It's a windows exclusive feature as mentioned before


----------



## bearcatjamboree (Mar 1, 2022)

Sorry I didn’t see the full thread for some reason or I wouldn’t have asked


----------



## NumTuber (Mar 13, 2022)

Mark Weiss said:


> I went to the OBS website today to download the latest version and it's ... 27.1.3! Looks like they pulled 27.2?
> 
> View attachment 80620
> 
> ...


You might have to download it from the obs site





						Open Broadcaster Software | OBS
					

OBS (Open Broadcaster Software) is free and open source software for video recording and live streaming. Stream to Twitch, YouTube and many other providers or record your own videos with high quality H264 / AAC encoding.




					obsproject.com


----------



## Mark Weiss (Mar 15, 2022)

I have an update on this situation:
Do to a couple of software requirements that prevent installation on 1809 build, I was finally forced to bite the bullet, spend thousands of dollars on new hardware that's compatible with 21H2, I finally got up and running, and NOW I see the checkbox to hide OBS.
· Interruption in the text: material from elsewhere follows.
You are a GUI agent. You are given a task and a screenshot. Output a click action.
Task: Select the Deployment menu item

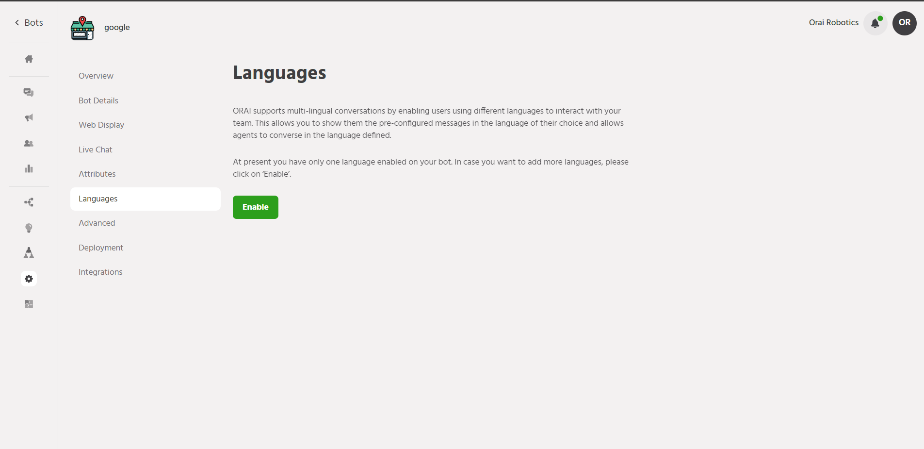point(101,248)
However, it is finicky. Some times when I start OBS, OBS window is visible in the output. I have to check Settings and I see the hide option IS checked, but I have to toggle it to get it to hide OBS. Yesterday, it hid OBS main window, but not the child windows I had open, such as Multiple output. Today, I started OBS and all OBS related windows are indeed hidden.

I realize this is a new feature and as such may have some unresolved issues, so I'm reporting what I observed in the hope that it will help the programmers identify a possible issue that needs attention.


----------



## Mark Weiss (Mar 15, 2022)

More info on the child window hiding:

Child windows are only "blacked out" but not hidden. I didn't notice at first, because my desktop wallpaper was dark background in that area, but I noticed it when I put OBS in front of Blender and noticed a black rectangle where the multiple stream window. Info for the bug fixers.


----------



## Mark Weiss (Mar 31, 2022)

I found a reproduceable bug with the Hide OBS function.

If I minimize OBS at the taskbar and restore it, the OBS window is no longer hidden. I have to uncheck the Hide OBS, click OK, then open settings again, Hide OBS and click OK. Then all windows are hidden. If I minimize OBS and restore it, it becomes visible again.


----------



## R1CH (Mar 31, 2022)

Thanks for the report, a fix for this should be in the next release.


----------



## AdmiralFunghie (Apr 11, 2022)

R1CH said:


> Thanks for the report, a fix for this should be in the next release.


Please can we add Multiview to the Windows that can be hidden? :-)


----------



## WBE (Apr 11, 2022)

AdmiralFunghie said:


> Please can we add Multiview to the Windows that can be hidden? :-)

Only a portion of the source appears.